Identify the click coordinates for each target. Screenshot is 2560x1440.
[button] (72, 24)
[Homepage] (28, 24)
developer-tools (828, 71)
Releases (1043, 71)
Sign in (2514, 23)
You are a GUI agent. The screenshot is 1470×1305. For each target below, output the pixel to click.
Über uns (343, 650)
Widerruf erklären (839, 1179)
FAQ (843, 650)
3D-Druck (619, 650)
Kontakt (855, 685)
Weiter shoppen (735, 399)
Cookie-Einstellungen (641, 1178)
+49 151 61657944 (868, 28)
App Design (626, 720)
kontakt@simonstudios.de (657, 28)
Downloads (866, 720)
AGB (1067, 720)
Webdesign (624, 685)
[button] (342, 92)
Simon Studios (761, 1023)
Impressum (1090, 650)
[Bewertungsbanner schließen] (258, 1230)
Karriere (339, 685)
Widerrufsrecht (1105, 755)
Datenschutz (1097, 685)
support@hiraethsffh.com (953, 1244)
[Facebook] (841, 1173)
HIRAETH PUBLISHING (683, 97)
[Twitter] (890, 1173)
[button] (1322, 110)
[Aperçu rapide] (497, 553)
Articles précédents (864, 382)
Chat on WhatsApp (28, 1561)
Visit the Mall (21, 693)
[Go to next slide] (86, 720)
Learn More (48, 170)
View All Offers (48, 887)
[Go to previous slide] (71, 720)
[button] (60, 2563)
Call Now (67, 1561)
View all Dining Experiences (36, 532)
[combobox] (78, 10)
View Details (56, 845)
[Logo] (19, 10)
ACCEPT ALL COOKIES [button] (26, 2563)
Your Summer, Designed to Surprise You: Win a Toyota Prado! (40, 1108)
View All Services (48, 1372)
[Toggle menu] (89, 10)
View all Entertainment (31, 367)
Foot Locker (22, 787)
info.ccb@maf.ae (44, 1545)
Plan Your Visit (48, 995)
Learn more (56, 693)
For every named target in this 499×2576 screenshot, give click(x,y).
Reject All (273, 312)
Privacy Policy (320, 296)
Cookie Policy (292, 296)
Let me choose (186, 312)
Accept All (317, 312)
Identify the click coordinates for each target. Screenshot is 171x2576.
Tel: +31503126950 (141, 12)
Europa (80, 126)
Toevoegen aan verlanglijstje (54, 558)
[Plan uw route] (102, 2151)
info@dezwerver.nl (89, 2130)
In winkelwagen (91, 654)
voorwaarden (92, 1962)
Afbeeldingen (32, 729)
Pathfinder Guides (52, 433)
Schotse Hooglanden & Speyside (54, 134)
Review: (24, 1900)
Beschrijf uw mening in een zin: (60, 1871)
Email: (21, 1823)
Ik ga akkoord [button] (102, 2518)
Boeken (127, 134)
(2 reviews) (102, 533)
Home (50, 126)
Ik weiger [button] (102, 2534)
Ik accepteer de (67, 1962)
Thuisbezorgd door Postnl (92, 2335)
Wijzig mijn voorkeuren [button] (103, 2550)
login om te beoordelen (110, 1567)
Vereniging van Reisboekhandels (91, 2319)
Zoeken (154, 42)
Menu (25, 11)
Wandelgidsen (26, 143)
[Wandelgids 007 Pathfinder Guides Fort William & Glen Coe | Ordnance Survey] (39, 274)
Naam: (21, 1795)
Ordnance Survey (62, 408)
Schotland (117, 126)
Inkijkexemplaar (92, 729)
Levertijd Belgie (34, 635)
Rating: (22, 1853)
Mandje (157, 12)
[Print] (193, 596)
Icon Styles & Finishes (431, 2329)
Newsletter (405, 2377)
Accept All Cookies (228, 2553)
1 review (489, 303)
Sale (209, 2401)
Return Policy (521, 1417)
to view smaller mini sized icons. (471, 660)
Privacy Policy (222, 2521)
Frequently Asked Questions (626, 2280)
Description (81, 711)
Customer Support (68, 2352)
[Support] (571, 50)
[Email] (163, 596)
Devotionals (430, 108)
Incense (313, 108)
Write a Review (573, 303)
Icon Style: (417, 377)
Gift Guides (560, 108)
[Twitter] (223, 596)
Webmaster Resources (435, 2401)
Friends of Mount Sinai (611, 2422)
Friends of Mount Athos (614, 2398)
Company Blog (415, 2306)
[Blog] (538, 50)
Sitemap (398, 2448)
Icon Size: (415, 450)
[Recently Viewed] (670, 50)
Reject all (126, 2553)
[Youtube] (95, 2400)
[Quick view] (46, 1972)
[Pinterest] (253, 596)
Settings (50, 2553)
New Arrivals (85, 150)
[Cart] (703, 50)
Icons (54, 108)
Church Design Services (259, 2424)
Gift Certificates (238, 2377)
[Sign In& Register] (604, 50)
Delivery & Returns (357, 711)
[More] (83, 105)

** PROBLEM TO SOLVE **
Retype each line of the data exactly as it reads.

** REPLY TO THE TASK **
Identify the click coordinates for each target. Screenshot is 2560x1440.
[button] (72, 24)
[Homepage] (28, 24)
developer-tools (828, 71)
Releases (1043, 71)
Sign in (2514, 23)
You are a GUI agent. The screenshot is 1470×1305. For each target below, output the pixel to click.
Über uns (343, 650)
Widerruf erklären (839, 1179)
FAQ (843, 650)
3D-Druck (619, 650)
Kontakt (855, 685)
Weiter shoppen (735, 399)
Cookie-Einstellungen (641, 1178)
+49 151 61657944 (868, 28)
App Design (626, 720)
kontakt@simonstudios.de (657, 28)
Downloads (866, 720)
AGB (1067, 720)
Webdesign (624, 685)
[button] (342, 92)
Simon Studios (761, 1023)
Impressum (1090, 650)
[Bewertungsbanner schließen] (258, 1230)
Karriere (339, 685)
Widerrufsrecht (1105, 755)
Datenschutz (1097, 685)
support@hiraethsffh.com (953, 1244)
[Facebook] (841, 1173)
HIRAETH PUBLISHING (683, 97)
[Twitter] (890, 1173)
[button] (1322, 110)
[Aperçu rapide] (497, 553)
Articles précédents (864, 382)
Chat on WhatsApp (28, 1561)
Visit the Mall (21, 693)
[Go to next slide] (86, 720)
Learn More (48, 170)
View All Offers (48, 887)
[Go to previous slide] (71, 720)
[button] (60, 2563)
Call Now (67, 1561)
View all Dining Experiences (36, 532)
[combobox] (78, 10)
View Details (56, 845)
[Logo] (19, 10)
ACCEPT ALL COOKIES [button] (26, 2563)
Your Summer, Designed to Surprise You: Win a Toyota Prado! (40, 1108)
View All Services (48, 1372)
[Toggle menu] (89, 10)
View all Entertainment (31, 367)
Foot Locker (22, 787)
info.ccb@maf.ae (44, 1545)
Plan Your Visit (48, 995)
Learn more (56, 693)
For every named target in this 499×2576 screenshot, give click(x,y).
Reject All (273, 312)
Privacy Policy (320, 296)
Cookie Policy (292, 296)
Let me choose (186, 312)
Accept All (317, 312)
Identify the click coordinates for each target. Screenshot is 171x2576.
Tel: +31503126950 (141, 12)
Europa (80, 126)
Toevoegen aan verlanglijstje (54, 558)
[Plan uw route] (102, 2151)
info@dezwerver.nl (89, 2130)
In winkelwagen (91, 654)
voorwaarden (92, 1962)
Afbeeldingen (32, 729)
Pathfinder Guides (52, 433)
Schotse Hooglanden & Speyside (54, 134)
Review: (24, 1900)
Beschrijf uw mening in een zin: (60, 1871)
Email: (21, 1823)
Ik ga akkoord [button] (102, 2518)
Boeken (127, 134)
(2 reviews) (102, 533)
Home (50, 126)
Ik weiger [button] (102, 2534)
Ik accepteer de (67, 1962)
Thuisbezorgd door Postnl (92, 2335)
Wijzig mijn voorkeuren [button] (103, 2550)
login om te beoordelen (110, 1567)
Vereniging van Reisboekhandels (91, 2319)
Zoeken (154, 42)
Menu (25, 11)
Wandelgidsen (26, 143)
[Wandelgids 007 Pathfinder Guides Fort William & Glen Coe | Ordnance Survey] (39, 274)
Naam: (21, 1795)
Ordnance Survey (62, 408)
Schotland (117, 126)
Inkijkexemplaar (92, 729)
Levertijd Belgie (34, 635)
Rating: (22, 1853)
Mandje (157, 12)
[Print] (193, 596)
Icon Styles & Finishes (431, 2329)
Newsletter (405, 2377)
Accept All Cookies (228, 2553)
1 review (489, 303)
Sale (209, 2401)
Return Policy (521, 1417)
to view smaller mini sized icons. (471, 660)
Privacy Policy (222, 2521)
Frequently Asked Questions (626, 2280)
Description (81, 711)
Customer Support (68, 2352)
[Support] (571, 50)
[Email] (163, 596)
Devotionals (430, 108)
Incense (313, 108)
Write a Review (573, 303)
Icon Style: (417, 377)
Gift Guides (560, 108)
[Twitter] (223, 596)
Webmaster Resources (435, 2401)
Friends of Mount Sinai (611, 2422)
Friends of Mount Athos (614, 2398)
Company Blog (415, 2306)
[Blog] (538, 50)
Sitemap (398, 2448)
Icon Size: (415, 450)
[Recently Viewed] (670, 50)
Reject all (126, 2553)
[Youtube] (95, 2400)
[Quick view] (46, 1972)
[Pinterest] (253, 596)
Settings (50, 2553)
New Arrivals (85, 150)
[Cart] (703, 50)
Icons (54, 108)
Church Design Services (259, 2424)
Gift Certificates (238, 2377)
[Sign In& Register] (604, 50)
Delivery & Returns (357, 711)
[More] (83, 105)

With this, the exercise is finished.